*Data for this exercise*:
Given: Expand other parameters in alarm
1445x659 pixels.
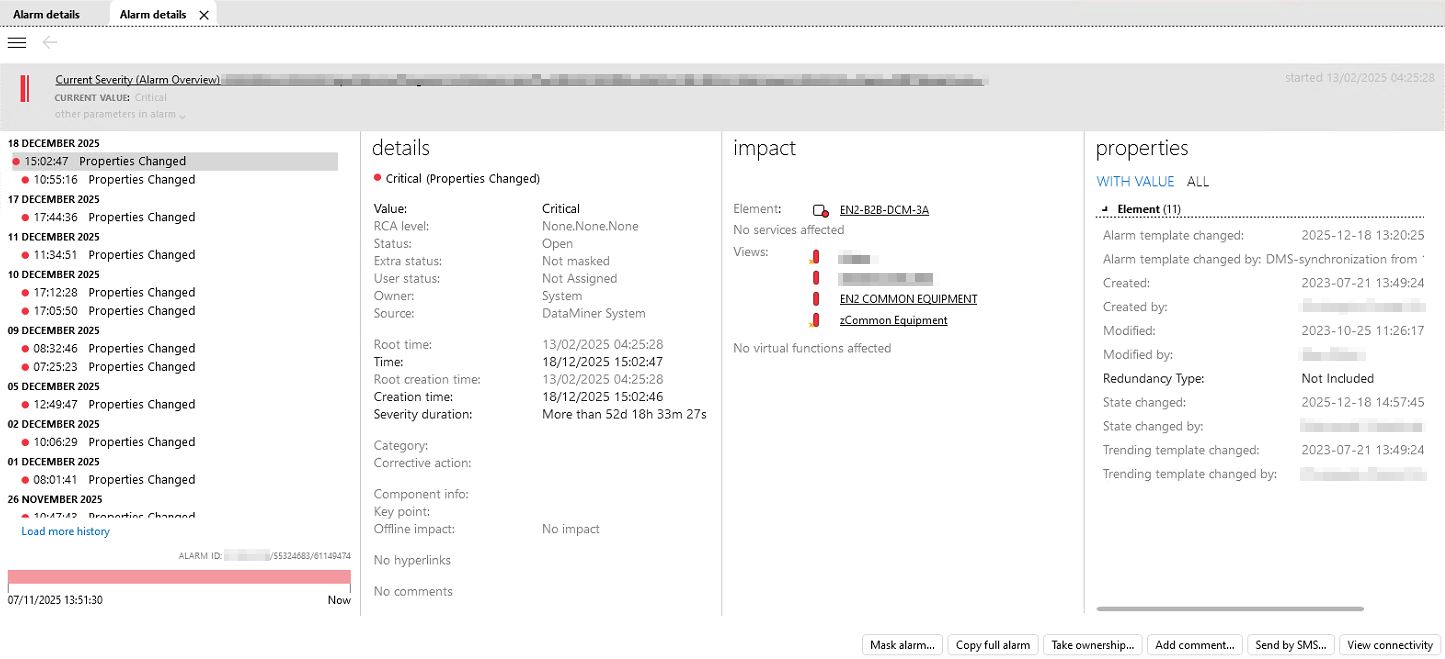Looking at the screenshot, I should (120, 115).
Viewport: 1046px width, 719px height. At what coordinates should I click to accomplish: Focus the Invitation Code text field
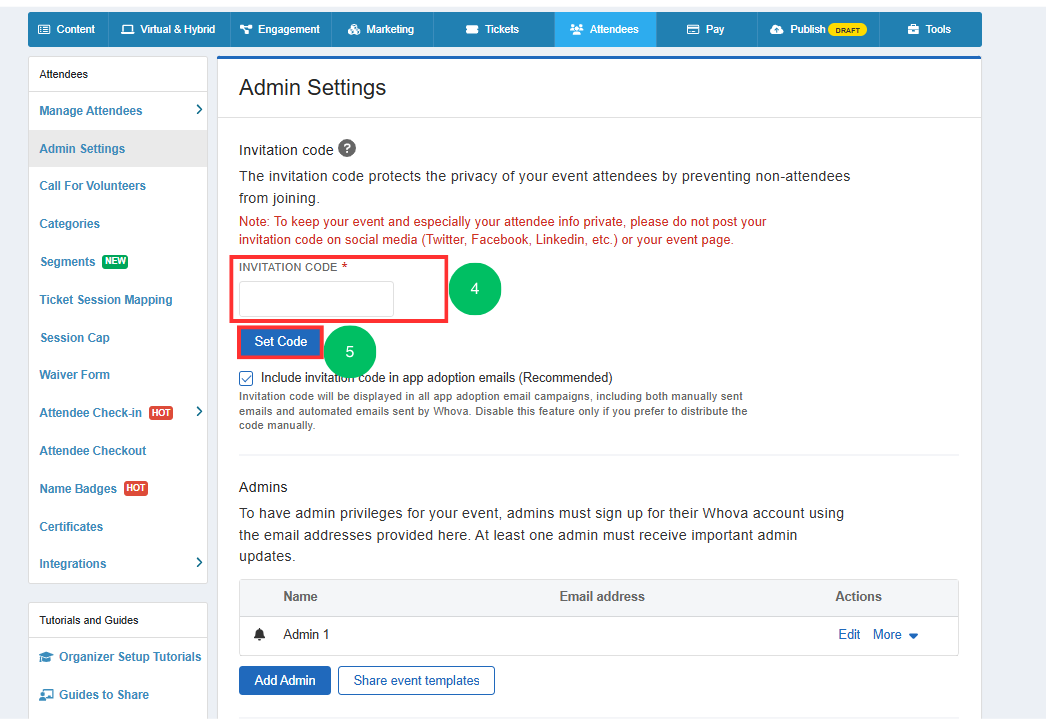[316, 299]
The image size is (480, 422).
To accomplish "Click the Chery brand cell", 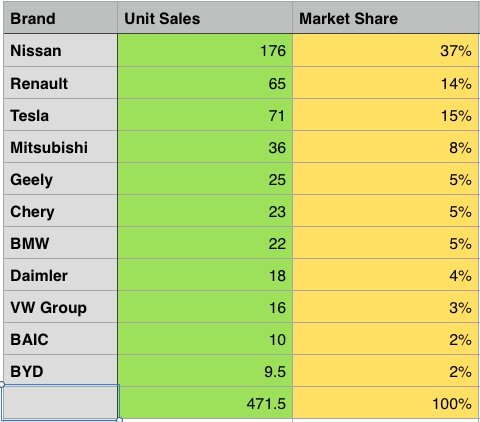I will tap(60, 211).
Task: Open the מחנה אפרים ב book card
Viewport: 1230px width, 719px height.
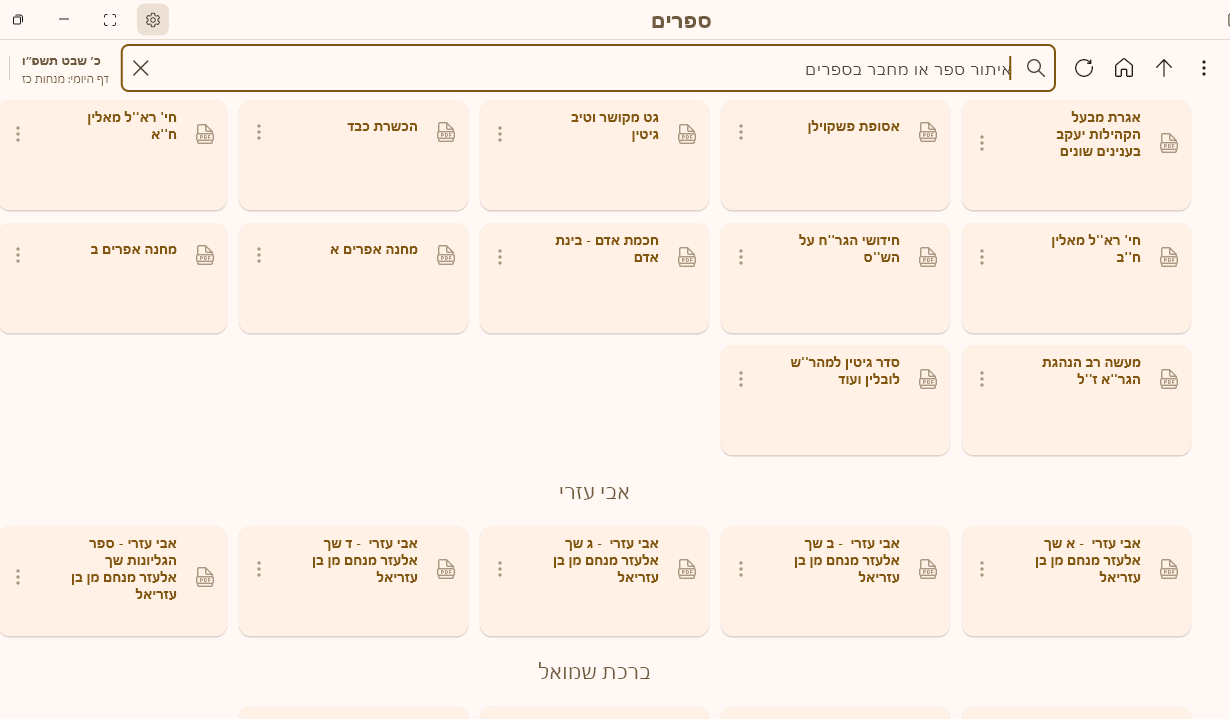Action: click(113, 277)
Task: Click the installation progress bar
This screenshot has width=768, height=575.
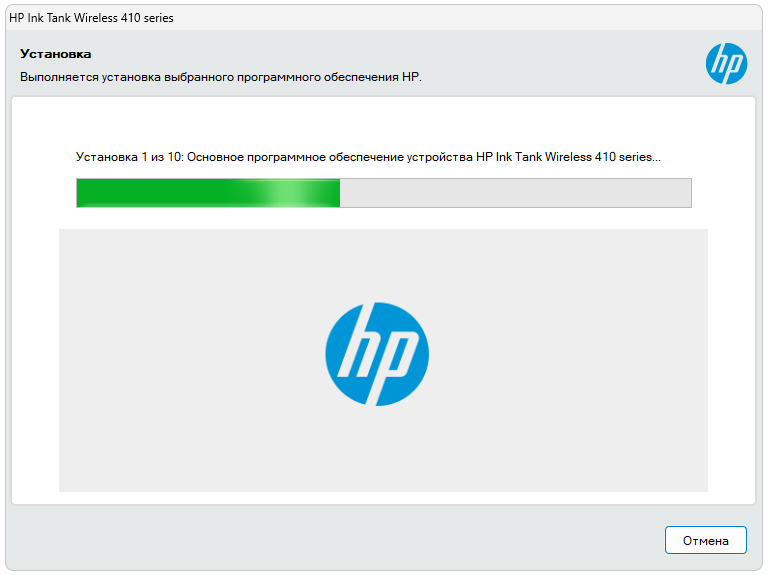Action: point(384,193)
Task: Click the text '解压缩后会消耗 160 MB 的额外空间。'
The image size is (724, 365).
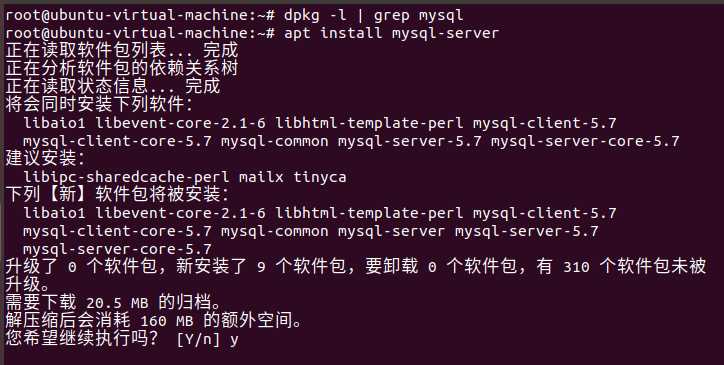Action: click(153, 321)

--

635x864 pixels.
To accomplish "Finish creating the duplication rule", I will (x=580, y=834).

* * *

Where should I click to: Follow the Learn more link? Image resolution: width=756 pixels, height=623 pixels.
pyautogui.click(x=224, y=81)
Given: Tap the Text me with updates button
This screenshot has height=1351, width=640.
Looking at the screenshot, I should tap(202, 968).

*Assignment*: Where in the records above does the word "Task" appear? Copy each line that holds it.

*Answer to the problem*:
Task: Open the מחנה אפרים ב book card
Task: Click the installation progress bar
Task: Click the text '解压缩后会消耗 160 MB 的额外空间。'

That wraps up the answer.